Managers of the popular attractions across Oregon 18 from Evergreen’s corporate headquarters insist they will stay open. The Oregon Department of Justice is investigating allegations of commingling funds between Evergreen’s profit and nonprofit arms.

Judgments against Evergreen include two for overdue contributions to its pilots’ pension plan. Last summer a Yamhill County judge granted the judgments for $744,651 and $680,359 against the airline. Representatives of the Air Line Pilots Association union say the amounts, due in May and August, have not been paid.

“It’s a shame to see this happening,” said pilot Bill Fink, a former union officer furloughed in 2012. “I don’t know if we’ll ever know the reasons why the company did not reinvest in itself.”

Fink and other pilots said they began noticing problems in 2011, when they’d arrive at hotels abroad after long flights, only to have their company credit cards denied.
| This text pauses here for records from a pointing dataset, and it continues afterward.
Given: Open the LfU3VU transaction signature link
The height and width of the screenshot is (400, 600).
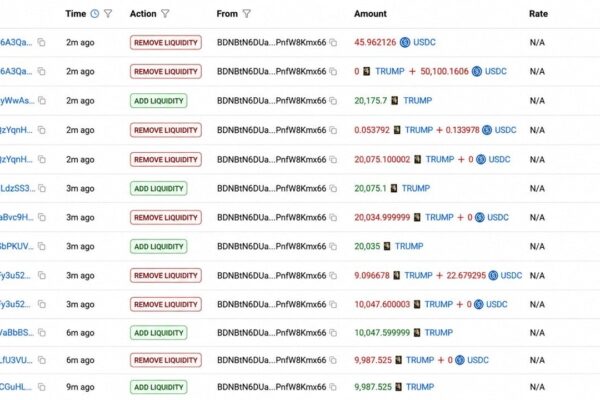Looking at the screenshot, I should 16,360.
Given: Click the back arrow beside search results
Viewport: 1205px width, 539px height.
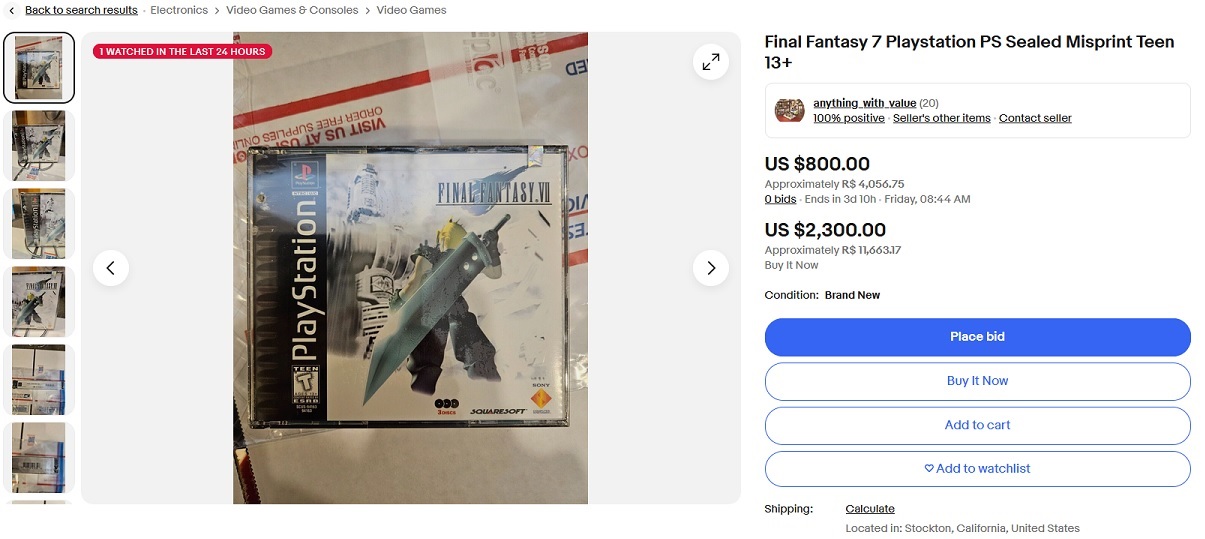Looking at the screenshot, I should (11, 10).
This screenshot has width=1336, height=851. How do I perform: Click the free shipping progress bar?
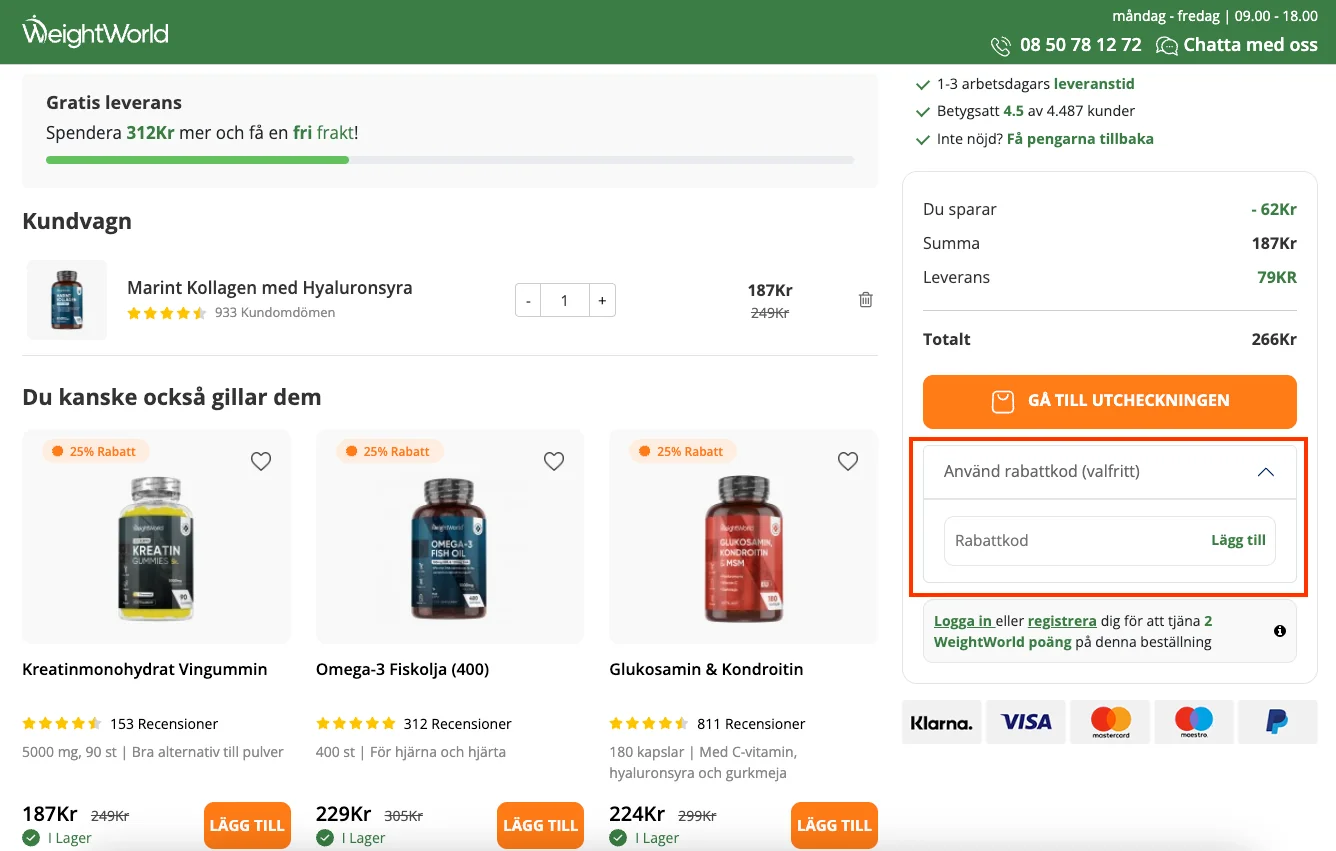point(448,159)
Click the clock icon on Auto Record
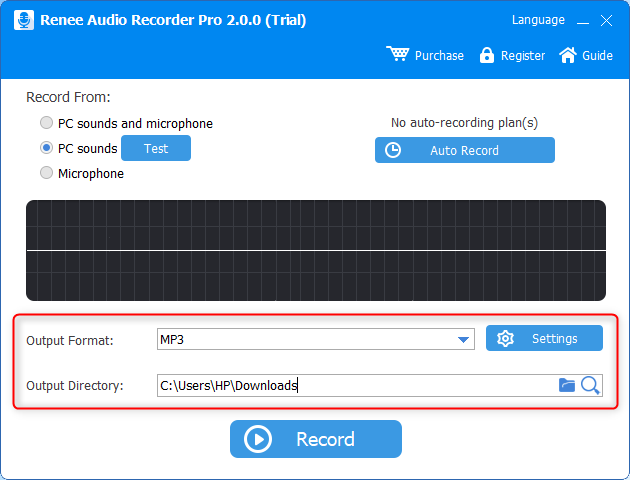Image resolution: width=630 pixels, height=480 pixels. (x=394, y=150)
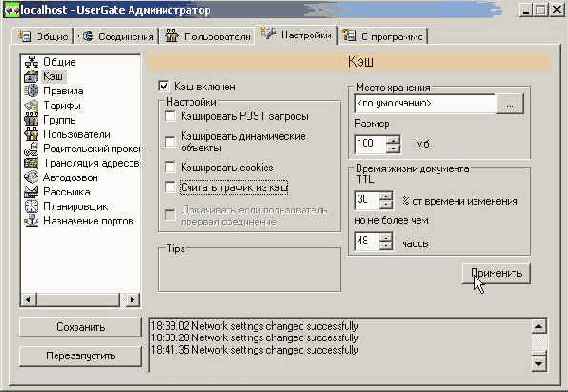Viewport: 568px width, 392px height.
Task: Increase cache size with up arrow
Action: tap(393, 139)
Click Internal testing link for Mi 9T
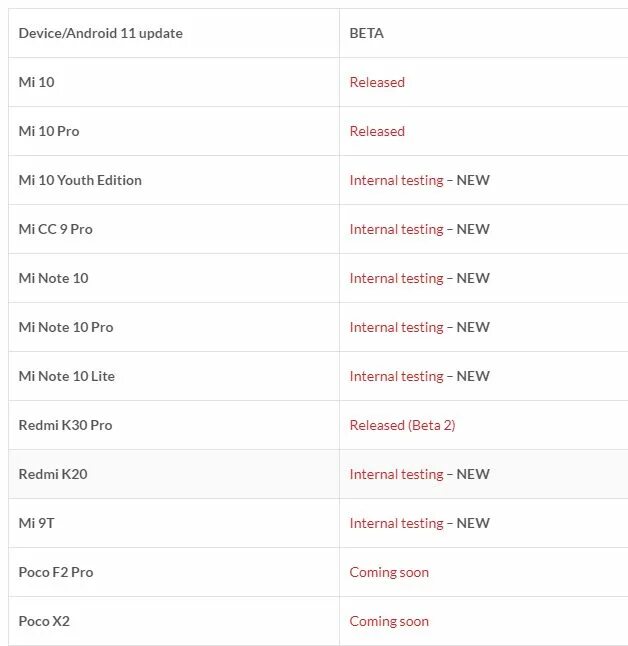Screen dimensions: 628x646 coord(396,523)
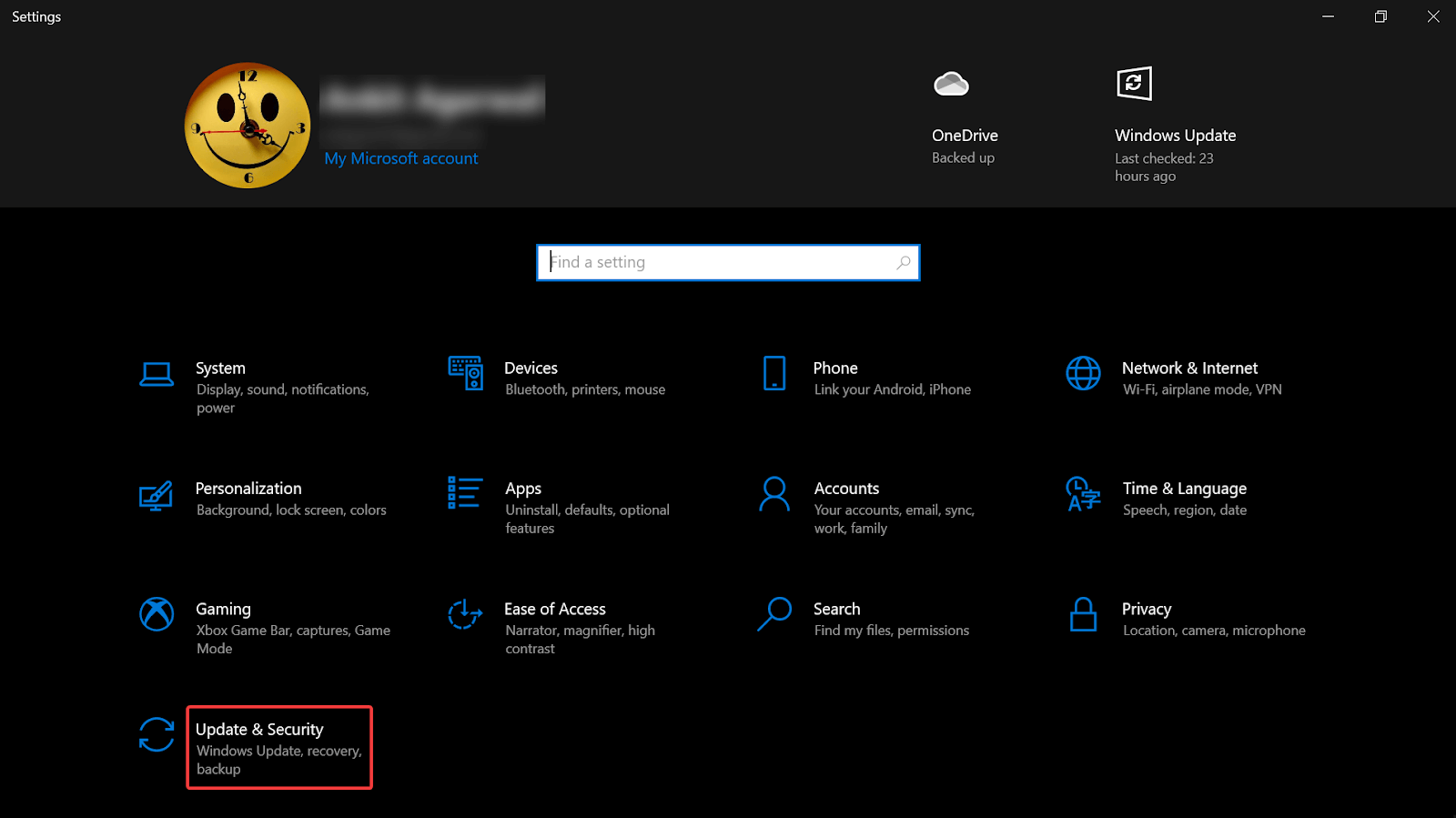The image size is (1456, 818).
Task: Click the Windows Update header icon
Action: [x=1134, y=84]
They’d call headquarters, where managers would try to get them to use their personal credit cards before coughing up a valid card number.

Pilot Dean Kidd said he began noticing problems four or five years before he retired in 2012.
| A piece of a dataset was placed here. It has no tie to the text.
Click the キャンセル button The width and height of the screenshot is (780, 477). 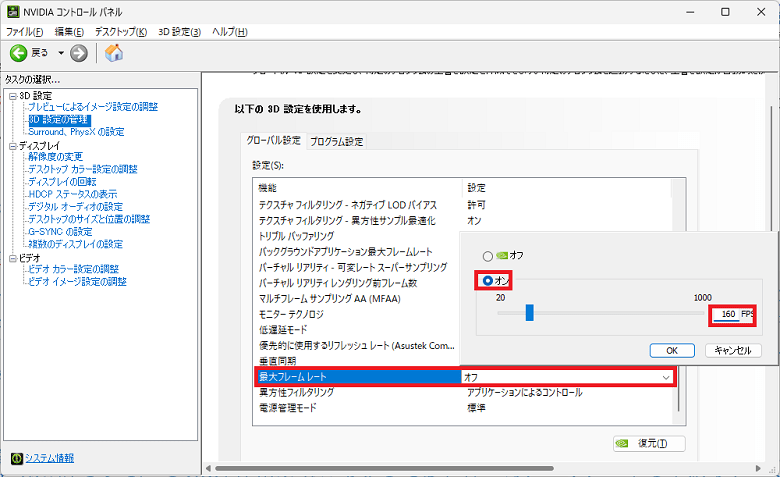(733, 350)
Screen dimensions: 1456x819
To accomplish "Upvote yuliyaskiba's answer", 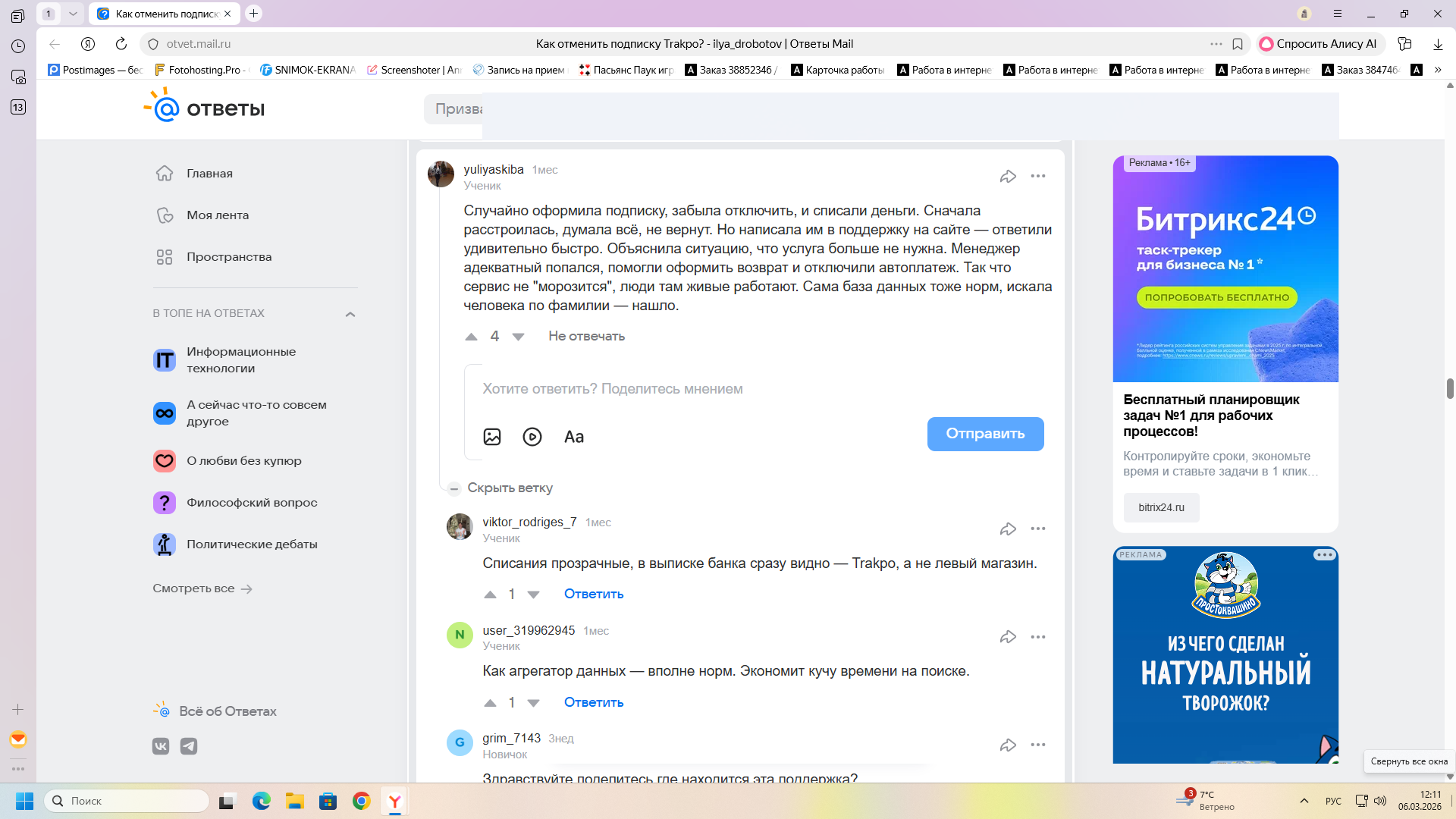I will coord(471,337).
“You could almost see that Del Smith’s heart wasn’t in it any longer,” Kidd said. “It seemed that all of his attention was directly across the street there at his legacy.”

Kidd said the airline has gone from a high of more than 450 pilots in the 1980s to perhaps fewer than 30 today.

Kidd used to fly one of Evergreen’s lucrative routes during the 1990s, departing from New York full of cargo for Australia via Chicago, Los Angeles, Honolulu and Pago Pago. The empty freighter would depart Sydney, Melbourne or Auckland for Hong Kong, where it would load to the gills with U.S.-bound freight. It would hop from Japan or Russia to Anchorage for fuel, then back to New York via Columbus or Chicago.

Evergreen also flew round-the-world flights, departing from Charleston or Dover Air Force Base with U.S. military cargo, stopping in Germany at Ramstein Air Base or Hahn, and from there to Incirlik, Turkey. At that point the flights would become commercial, departing for Shanghai via Kazakhstan or Kurdistan and loading Chinese cargo bound for New York via Japan, Anchorage and Chicago.

But Evergreen lost contracts, including the Australia route and high-profile Dreamlifter flights carrying parts for Boeing 787 factories, to competitor Atlas Air Inc. Soon Evergreen became a bottom feeder, competing for overflow Atlas cargo such as Humvee armor bound for Iraq and Afghanistan.

As income declined, Evergreen had trouble paying off leases and loans. The airline at one point owed more than $1 million to Hartford Aviation Group, which leased Boeing 747 engines to the company, according to Thomas Anderson, an attorney representing Hartford.

Hartford went after Smith, who had personally guaranteed a payment plan. On Nov. 14, Smith paid Hartford the outstanding balance of $431,000, using proceeds from farm property he sold, Anderson said.

Smith is named as a defendant along with his companies in other suits, such as a $10 million claim by 1st Source Bank of Indiana, for loans made by the bank. 1st Source made Evergreen fork over collateral in the form of a Learjet and seven helicopters.

On the home front, Smith and his wife, Maria, were sued this year by two former domestic-service employees who claimed the couple failed to pay them minimum wage for long shifts during several years of work. The parties settled out of court last week.

Anderson, the lawyer representing Hartford, believes Smith is doing everything he can to save Evergreen International Airlines. “But they’re just buried in debt, I think,” Anderson said.
 
Times have changed since 1996, when Smith’s legal and financial advisers recommended he file Chapter 11 bankruptcy for the airline after it defaulted on $125 million in junk bonds. Back then, Smith, 67, hired another lawyer who helped convince bankers to loan Evergreen $400 million, saving the company. 

Anderson said that isn’t likely this time. But at this point, a Chapter 7 bankruptcy filing might not mean much, either, given that the airline apparently leased its equipment and owned little or no property.

“If all their planes are gone and their income streams are gone, the bankruptcy wouldn’t have any assets,” Anderson said. “So it may not be worth it to anybody to go through bankruptcy, because if there’s no assets the creditors won’t get paid anything.”